I didn’t do drugs but I know kids who did and still do. People abuse Ritalin. Caffeine is everywhere (I’m considering it a drug here because that’s how it’s used). When I had to pull an all-nighter I’d eat a small spoon-full of coffee grinds after my parents had gone to sleep, since they didn’t let me drink coffee. Chugging Red Bulls, Diet Cokes and massive amounts of coffee to stay up because you aren’t sleeping isn’t healthy.
If you’re doing it now, when you get to college you’ll keep it up and add alcohol to the mix to take you down from the agitated caffeine highs, drown out the stress and reduce the social awkwardness of being in your late teens and early twenties.
Do yourself a favor and start treating your body right now so that you’ll say no when you’re tempted to treat it badly later. Also, revel in the awkwardness, it’s how you’ll learn to deal with it.
8. Find (healthy) outlets to reduce your stress.
I went four months without getting my period my junior year of high school because of stress. I had to go to the doctor to take a pill so that my period would come back.
You’re probably really stressed out! Find ways to cope and reduce the stress: exercise, meditate, sing or play an a song that isn’t on the band music list. Spend a full Saturday doing nothing related to school. Give yourself a break.
9. Take care of your health
This is part II of #8. Nothing is more important than your health. Stress is bad for your health.

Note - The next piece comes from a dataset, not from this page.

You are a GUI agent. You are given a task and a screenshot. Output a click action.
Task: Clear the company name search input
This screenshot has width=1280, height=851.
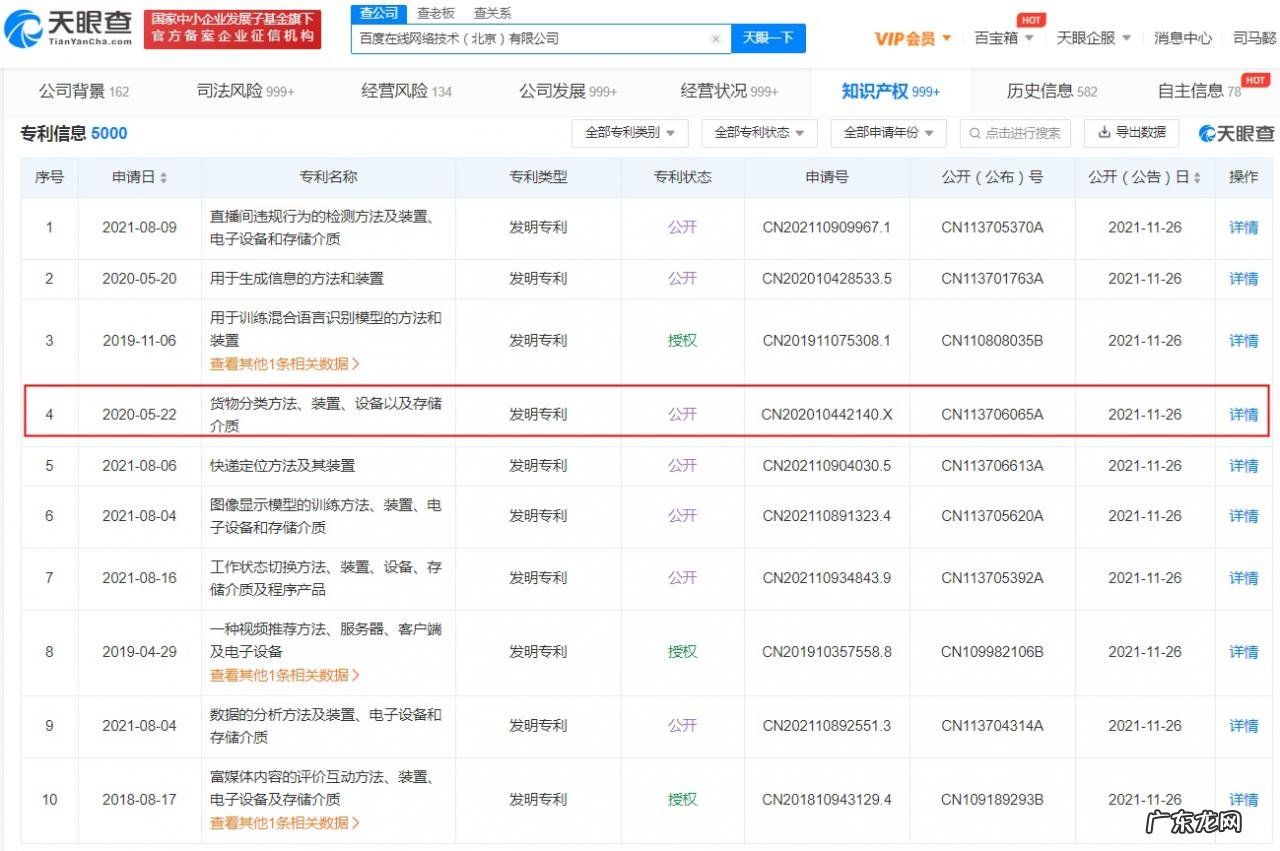(716, 37)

Kind of funny story: I had my appendix taken out my senior year of high school. The first time it flared up, I went to the hospital. It had stopped hurting by the time we got there so doctors told me that I was having a stress attack because I’d visited Princeton the day before. I believed them because I was stressed, but I also remember telling them, “But, I don’t think I’m that stressed. I mean, I hated Princeton. I might not even apply!” I went home.
When the same pain came back a few months later, I almost didn’t go to the hospital because I was too embarrassed to be having a stress attack. I also had math homework to do. Lucky for me, my friend ratted my out to my mom because I looked like the walking dead. They chopped that thing right out!
10. Learn because you’re a nerd and you love doing it. When you love what you learn, you’ll do better!
High school sucks for overachievers because everyday you work hard for the purpose of getting into the best college. Every action you take is based on getting a score, not building mastery. But what you really want to do is gain mastery.
I spent so many hours in high school memorizing vocabulary words that I can no longer remember and learning how to interpret the tricky wording of SAT math problems instead of learning math.
Another story: I had a 690 in Verbal when I took the SATs at the end of junior year. I was freaked out about not getting into an Ivy League school with that score but I was also bored of studying flashcards, so I spent the summer reading books I wanted to read like A Tree Grows in Brooklyn and every book that Dave Barry wrote. I hadn’t read that much in months!
I took the test again in October and got an 800.
If you do something because you love it, you’ll do it a lot, and then you’ll automatically get better at it. You have to do some of the boring/stupid learning to succeed at standardized tests (even after high school), but it’s the real learning that will help you later on life and could probably help you now, too.
11. Bonus Tip: You can still get into college if your essay has grammar mistakes. You might make less grammar mistakes if you sleep.


I also made that cup holder: duct tape + oversized mug.